++++ Supplied entries

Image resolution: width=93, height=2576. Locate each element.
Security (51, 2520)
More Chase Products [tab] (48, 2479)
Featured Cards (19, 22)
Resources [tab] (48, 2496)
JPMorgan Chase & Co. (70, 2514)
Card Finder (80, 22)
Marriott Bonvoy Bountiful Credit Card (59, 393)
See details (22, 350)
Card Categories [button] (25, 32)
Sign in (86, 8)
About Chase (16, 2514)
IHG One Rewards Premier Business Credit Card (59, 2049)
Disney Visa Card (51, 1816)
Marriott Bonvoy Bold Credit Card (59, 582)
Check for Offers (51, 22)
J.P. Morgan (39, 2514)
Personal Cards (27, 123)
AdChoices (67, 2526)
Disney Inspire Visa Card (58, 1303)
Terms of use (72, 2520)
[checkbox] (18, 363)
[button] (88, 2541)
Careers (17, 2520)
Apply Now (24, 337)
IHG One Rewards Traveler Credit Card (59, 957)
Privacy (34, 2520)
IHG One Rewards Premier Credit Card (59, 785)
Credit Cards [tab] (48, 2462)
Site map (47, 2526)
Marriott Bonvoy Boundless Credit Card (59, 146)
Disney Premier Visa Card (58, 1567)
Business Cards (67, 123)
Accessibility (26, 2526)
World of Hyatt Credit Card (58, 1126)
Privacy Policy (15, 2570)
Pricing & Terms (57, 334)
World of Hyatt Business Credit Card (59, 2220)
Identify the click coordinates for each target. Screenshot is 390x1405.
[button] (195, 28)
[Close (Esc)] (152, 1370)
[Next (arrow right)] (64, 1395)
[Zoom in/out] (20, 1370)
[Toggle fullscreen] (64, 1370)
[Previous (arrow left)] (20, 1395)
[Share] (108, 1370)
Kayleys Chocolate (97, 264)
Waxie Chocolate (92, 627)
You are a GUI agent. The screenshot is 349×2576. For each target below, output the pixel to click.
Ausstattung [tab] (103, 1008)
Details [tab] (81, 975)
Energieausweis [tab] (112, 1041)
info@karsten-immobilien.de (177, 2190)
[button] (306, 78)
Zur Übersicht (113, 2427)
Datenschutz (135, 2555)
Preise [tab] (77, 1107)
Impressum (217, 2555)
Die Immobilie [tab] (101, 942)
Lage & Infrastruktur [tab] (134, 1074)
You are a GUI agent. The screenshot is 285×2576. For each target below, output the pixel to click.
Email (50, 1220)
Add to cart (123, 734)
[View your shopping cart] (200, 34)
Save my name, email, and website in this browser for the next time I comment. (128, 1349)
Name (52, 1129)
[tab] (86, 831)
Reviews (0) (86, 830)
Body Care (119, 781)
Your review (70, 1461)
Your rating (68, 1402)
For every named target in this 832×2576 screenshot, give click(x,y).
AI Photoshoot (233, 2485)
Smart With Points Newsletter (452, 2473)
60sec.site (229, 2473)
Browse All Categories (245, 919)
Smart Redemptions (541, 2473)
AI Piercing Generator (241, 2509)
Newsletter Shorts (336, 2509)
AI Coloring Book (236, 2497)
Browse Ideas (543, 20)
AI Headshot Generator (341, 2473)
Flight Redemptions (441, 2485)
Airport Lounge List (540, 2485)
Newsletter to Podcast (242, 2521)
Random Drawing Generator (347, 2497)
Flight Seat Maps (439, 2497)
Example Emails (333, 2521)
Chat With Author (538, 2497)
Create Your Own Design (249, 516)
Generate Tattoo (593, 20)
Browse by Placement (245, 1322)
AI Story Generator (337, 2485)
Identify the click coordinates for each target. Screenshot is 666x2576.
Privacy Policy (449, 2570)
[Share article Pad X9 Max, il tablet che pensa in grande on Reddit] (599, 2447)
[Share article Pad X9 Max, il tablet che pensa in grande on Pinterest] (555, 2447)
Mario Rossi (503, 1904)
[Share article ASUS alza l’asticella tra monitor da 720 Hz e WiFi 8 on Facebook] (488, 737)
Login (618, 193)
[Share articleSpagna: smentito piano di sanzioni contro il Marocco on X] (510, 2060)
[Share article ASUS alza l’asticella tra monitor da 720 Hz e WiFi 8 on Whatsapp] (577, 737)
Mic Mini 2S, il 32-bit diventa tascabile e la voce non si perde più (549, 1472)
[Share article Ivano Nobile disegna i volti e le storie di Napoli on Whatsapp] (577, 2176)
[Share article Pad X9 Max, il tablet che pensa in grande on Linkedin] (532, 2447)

++++++++

What needs to be done:
In the entries above, which lines hold the string "Newsletter"? Report all of them.

Result of the exercise:
Smart With Points Newsletter (452, 2473)
Newsletter Shorts (336, 2509)
Newsletter to Podcast (242, 2521)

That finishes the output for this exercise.